Nascere in un punto piuttosto che in altro di questa grande cosa che gira sospesa nel vuoto è un caso fortuito. Avrei potuto aprire gli occhi in qualsiasi altro posto, ma sono nata in Puglia e non ho mai avuto voglia di andar via.
Ho imparato ad amare questa terra, a rispettarne i ritmi, a godere del caldo e del freddo, della pioggia e del sole, a gioire della neve, se scendeva, e a sopportare l’afa quando arrivava.
A rispettare la campagna e a nutrirmi dei suoi frutti, a non sprecare l’acqua e il cibo, pronta a dare curiosità e attenzione ad ogni elemento di vita su cui ho posato gli occhi.
Ho attraversato le stagioni accompagnata da un calendario rituale “domestico” ricco di appuntamenti: i lavori della campagna, la cura degli animali, la preparazione del cibo quotidiano e delle conserve di cibo per i periodi in cui la terra riposa.

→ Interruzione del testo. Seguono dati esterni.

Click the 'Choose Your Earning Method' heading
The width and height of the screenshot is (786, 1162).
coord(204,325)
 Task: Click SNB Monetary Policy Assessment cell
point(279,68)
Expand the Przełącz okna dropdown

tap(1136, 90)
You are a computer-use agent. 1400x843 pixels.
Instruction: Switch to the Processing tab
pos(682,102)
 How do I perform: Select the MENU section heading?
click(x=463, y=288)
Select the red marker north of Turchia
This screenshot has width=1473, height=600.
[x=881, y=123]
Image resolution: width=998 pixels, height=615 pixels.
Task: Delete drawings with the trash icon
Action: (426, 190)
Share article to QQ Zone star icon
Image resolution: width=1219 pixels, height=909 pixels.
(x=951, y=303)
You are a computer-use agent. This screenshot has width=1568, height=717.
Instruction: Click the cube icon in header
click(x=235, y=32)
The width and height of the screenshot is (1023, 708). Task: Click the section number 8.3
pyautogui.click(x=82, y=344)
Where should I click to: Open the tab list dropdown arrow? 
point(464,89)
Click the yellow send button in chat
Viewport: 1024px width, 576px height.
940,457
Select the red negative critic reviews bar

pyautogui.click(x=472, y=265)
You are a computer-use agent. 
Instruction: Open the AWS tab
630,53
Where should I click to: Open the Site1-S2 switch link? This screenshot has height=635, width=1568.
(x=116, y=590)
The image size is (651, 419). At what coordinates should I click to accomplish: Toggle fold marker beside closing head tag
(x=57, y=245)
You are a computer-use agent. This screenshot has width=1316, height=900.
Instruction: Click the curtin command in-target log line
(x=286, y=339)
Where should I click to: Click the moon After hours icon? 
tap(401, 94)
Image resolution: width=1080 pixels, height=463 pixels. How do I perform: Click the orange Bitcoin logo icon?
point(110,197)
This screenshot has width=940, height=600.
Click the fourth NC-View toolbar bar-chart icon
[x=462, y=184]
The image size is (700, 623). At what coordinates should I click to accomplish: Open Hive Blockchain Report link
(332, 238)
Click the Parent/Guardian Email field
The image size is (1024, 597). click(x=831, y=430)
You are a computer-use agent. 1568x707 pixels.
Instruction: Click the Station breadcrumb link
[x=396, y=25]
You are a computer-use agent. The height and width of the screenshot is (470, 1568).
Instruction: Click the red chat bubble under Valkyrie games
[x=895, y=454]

Ho celebrato degnamente i riti gastronomici legati alle “feste solenni”, prime fra tutte la Pasqua e il Natale, aspettando con gioia i momenti in cui la preparazione di una cosa o dell’altra prevedeva il coinvolgimento a vari livelli di gran parte della famiglia. E, fino a una certa età, atteso con gioia ogni estate, l’evento degli eventi, quello che riuniva tutti, e dava ruolo e dignità ad ogni componente, a prescindere dal genere, dall’esperienza e dall’età: la trasformazione dei nostri pomodori locali nella preparazione della “salsa” e dei “pezzetti”.